Write the records out again, unchanged.

Data items
::::::
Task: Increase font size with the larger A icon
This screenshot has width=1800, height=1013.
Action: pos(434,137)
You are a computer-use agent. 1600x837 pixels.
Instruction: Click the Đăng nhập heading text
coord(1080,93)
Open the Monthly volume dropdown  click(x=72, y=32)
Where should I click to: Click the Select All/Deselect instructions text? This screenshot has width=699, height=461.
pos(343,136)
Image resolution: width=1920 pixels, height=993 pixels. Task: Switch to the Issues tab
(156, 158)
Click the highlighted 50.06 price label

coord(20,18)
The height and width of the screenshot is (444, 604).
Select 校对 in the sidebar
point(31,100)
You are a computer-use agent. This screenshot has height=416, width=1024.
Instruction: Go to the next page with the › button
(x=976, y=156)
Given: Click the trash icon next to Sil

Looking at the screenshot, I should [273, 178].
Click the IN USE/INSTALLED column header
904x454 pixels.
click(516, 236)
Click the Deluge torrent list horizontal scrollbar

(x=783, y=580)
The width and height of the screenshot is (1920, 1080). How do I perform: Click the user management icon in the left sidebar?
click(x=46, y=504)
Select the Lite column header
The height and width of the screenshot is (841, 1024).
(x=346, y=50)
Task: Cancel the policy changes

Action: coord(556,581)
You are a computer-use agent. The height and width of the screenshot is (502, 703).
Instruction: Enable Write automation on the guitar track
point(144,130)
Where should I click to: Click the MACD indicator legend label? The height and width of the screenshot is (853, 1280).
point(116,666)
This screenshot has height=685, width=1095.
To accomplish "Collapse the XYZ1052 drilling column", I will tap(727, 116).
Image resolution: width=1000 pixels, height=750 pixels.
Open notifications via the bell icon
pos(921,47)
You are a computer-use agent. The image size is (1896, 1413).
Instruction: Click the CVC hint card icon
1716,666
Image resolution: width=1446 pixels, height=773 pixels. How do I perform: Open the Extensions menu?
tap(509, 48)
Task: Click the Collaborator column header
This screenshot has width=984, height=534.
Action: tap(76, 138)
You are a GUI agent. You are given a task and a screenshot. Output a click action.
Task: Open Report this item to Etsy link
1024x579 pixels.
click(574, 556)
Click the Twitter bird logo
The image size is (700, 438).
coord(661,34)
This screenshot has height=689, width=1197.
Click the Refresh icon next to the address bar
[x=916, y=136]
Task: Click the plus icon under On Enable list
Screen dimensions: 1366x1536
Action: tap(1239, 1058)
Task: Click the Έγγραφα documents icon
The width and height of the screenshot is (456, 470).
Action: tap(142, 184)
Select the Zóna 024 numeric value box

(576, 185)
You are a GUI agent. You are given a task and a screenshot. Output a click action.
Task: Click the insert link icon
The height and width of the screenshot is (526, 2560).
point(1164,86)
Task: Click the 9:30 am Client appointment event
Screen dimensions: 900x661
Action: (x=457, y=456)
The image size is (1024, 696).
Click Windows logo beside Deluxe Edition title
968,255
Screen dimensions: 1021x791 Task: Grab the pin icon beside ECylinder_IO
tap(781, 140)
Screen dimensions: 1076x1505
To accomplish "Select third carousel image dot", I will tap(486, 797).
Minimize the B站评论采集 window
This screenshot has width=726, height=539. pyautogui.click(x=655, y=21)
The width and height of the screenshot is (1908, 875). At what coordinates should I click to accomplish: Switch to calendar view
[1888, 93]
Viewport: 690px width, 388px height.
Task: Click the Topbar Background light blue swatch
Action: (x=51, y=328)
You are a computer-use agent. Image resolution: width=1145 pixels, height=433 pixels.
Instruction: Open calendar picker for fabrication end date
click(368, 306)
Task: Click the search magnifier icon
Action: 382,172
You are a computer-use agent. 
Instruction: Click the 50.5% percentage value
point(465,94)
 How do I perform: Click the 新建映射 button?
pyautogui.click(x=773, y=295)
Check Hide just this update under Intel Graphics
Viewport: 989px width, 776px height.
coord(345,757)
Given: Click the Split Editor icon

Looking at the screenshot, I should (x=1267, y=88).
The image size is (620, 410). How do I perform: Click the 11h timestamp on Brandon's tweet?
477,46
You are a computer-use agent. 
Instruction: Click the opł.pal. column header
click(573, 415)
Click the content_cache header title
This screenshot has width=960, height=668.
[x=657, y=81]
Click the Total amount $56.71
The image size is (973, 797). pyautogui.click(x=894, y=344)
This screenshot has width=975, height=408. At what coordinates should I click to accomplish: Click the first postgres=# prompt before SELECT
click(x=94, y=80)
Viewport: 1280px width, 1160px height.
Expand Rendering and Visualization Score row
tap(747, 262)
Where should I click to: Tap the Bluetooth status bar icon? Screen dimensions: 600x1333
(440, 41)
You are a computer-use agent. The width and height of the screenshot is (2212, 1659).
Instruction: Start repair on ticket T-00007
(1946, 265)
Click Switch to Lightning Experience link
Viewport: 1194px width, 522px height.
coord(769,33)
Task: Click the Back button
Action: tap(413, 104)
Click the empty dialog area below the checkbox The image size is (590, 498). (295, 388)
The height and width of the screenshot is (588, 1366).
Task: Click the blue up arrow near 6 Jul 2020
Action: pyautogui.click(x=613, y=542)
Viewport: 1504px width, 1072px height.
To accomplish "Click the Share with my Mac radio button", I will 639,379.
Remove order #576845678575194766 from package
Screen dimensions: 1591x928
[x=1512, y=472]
::::::
YOUR RESPONSE:
Task: Increase font size with the larger A icon
This screenshot has width=1800, height=1013.
Action: pos(434,137)
You are a computer-use agent. 1600x837 pixels.
Instruction: Click the Đăng nhập heading text
coord(1080,93)
Open the Monthly volume dropdown  click(x=72, y=32)
Where should I click to: Click the Select All/Deselect instructions text? This screenshot has width=699, height=461.
pos(343,136)
Image resolution: width=1920 pixels, height=993 pixels. Task: Switch to the Issues tab
(156, 158)
Click the highlighted 50.06 price label

coord(20,18)
The height and width of the screenshot is (444, 604).
Select 校对 in the sidebar
point(31,100)
You are a computer-use agent. This screenshot has height=416, width=1024.
Instruction: Go to the next page with the › button
(x=976, y=156)
Given: Click the trash icon next to Sil

Looking at the screenshot, I should [273, 178].
Click the IN USE/INSTALLED column header
904x454 pixels.
click(516, 236)
Click the Deluge torrent list horizontal scrollbar

(x=783, y=580)
The width and height of the screenshot is (1920, 1080). How do I perform: Click the user management icon in the left sidebar?
click(x=46, y=504)
Select the Lite column header
The height and width of the screenshot is (841, 1024).
(x=346, y=50)
Task: Cancel the policy changes

Action: coord(556,581)
You are a computer-use agent. The height and width of the screenshot is (502, 703).
Instruction: Enable Write automation on the guitar track
point(144,130)
Where should I click to: Click the MACD indicator legend label? The height and width of the screenshot is (853, 1280).
point(116,666)
This screenshot has height=685, width=1095.
To accomplish "Collapse the XYZ1052 drilling column", I will tap(727, 116).
Image resolution: width=1000 pixels, height=750 pixels.
Open notifications via the bell icon
pos(921,47)
You are a computer-use agent. The image size is (1896, 1413).
Instruction: Click the CVC hint card icon
1716,666
Image resolution: width=1446 pixels, height=773 pixels. How do I perform: Open the Extensions menu?
tap(509, 48)
Task: Click the Collaborator column header
This screenshot has width=984, height=534.
Action: tap(76, 138)
You are a GUI agent. You are given a task and a screenshot. Output a click action.
Task: Open Report this item to Etsy link
1024x579 pixels.
click(574, 556)
Click the Twitter bird logo
The image size is (700, 438).
coord(661,34)
This screenshot has height=689, width=1197.
Click the Refresh icon next to the address bar
[x=916, y=136]
Task: Click the plus icon under On Enable list
Screen dimensions: 1366x1536
Action: tap(1239, 1058)
Task: Click the Έγγραφα documents icon
The width and height of the screenshot is (456, 470).
Action: tap(142, 184)
Select the Zóna 024 numeric value box

(576, 185)
You are a GUI agent. You are given a task and a screenshot. Output a click action.
Task: Click the insert link icon
The height and width of the screenshot is (526, 2560).
point(1164,86)
Task: Click the 9:30 am Client appointment event
Screen dimensions: 900x661
Action: (x=457, y=456)
The image size is (1024, 696).
Click Windows logo beside Deluxe Edition title
968,255
Screen dimensions: 1021x791 Task: Grab the pin icon beside ECylinder_IO
tap(781, 140)
Screen dimensions: 1076x1505
To accomplish "Select third carousel image dot", I will tap(486, 797).
Minimize the B站评论采集 window
This screenshot has width=726, height=539. pyautogui.click(x=655, y=21)
The width and height of the screenshot is (1908, 875). At what coordinates should I click to accomplish: Switch to calendar view
[1888, 93]
Viewport: 690px width, 388px height.
Task: Click the Topbar Background light blue swatch
Action: (x=51, y=328)
You are a computer-use agent. Image resolution: width=1145 pixels, height=433 pixels.
Instruction: Open calendar picker for fabrication end date
click(368, 306)
Task: Click the search magnifier icon
Action: 382,172
You are a computer-use agent. 
Instruction: Click the 50.5% percentage value
point(465,94)
 How do I perform: Click the 新建映射 button?
pyautogui.click(x=773, y=295)
Check Hide just this update under Intel Graphics
Viewport: 989px width, 776px height.
coord(345,757)
Given: Click the Split Editor icon

Looking at the screenshot, I should (x=1267, y=88).
The image size is (620, 410). How do I perform: Click the 11h timestamp on Brandon's tweet?
477,46
You are a computer-use agent. 
Instruction: Click the opł.pal. column header
click(573, 415)
Click the content_cache header title
This screenshot has width=960, height=668.
[x=657, y=81]
Click the Total amount $56.71
The image size is (973, 797). pyautogui.click(x=894, y=344)
This screenshot has width=975, height=408. At what coordinates should I click to accomplish: Click the first postgres=# prompt before SELECT
click(x=94, y=80)
Viewport: 1280px width, 1160px height.
Expand Rendering and Visualization Score row
tap(747, 262)
Where should I click to: Tap the Bluetooth status bar icon? Screen dimensions: 600x1333
(440, 41)
You are a computer-use agent. The width and height of the screenshot is (2212, 1659).
Instruction: Start repair on ticket T-00007
(1946, 265)
Click Switch to Lightning Experience link
Viewport: 1194px width, 522px height.
coord(769,33)
Task: Click the Back button
Action: tap(413, 104)
Click the empty dialog area below the checkbox The image size is (590, 498). (295, 388)
The height and width of the screenshot is (588, 1366).
Task: Click the blue up arrow near 6 Jul 2020
Action: pyautogui.click(x=613, y=542)
Viewport: 1504px width, 1072px height.
To accomplish "Click the Share with my Mac radio button", I will 639,379.
Remove order #576845678575194766 from package
Screen dimensions: 1591x928
[x=1512, y=472]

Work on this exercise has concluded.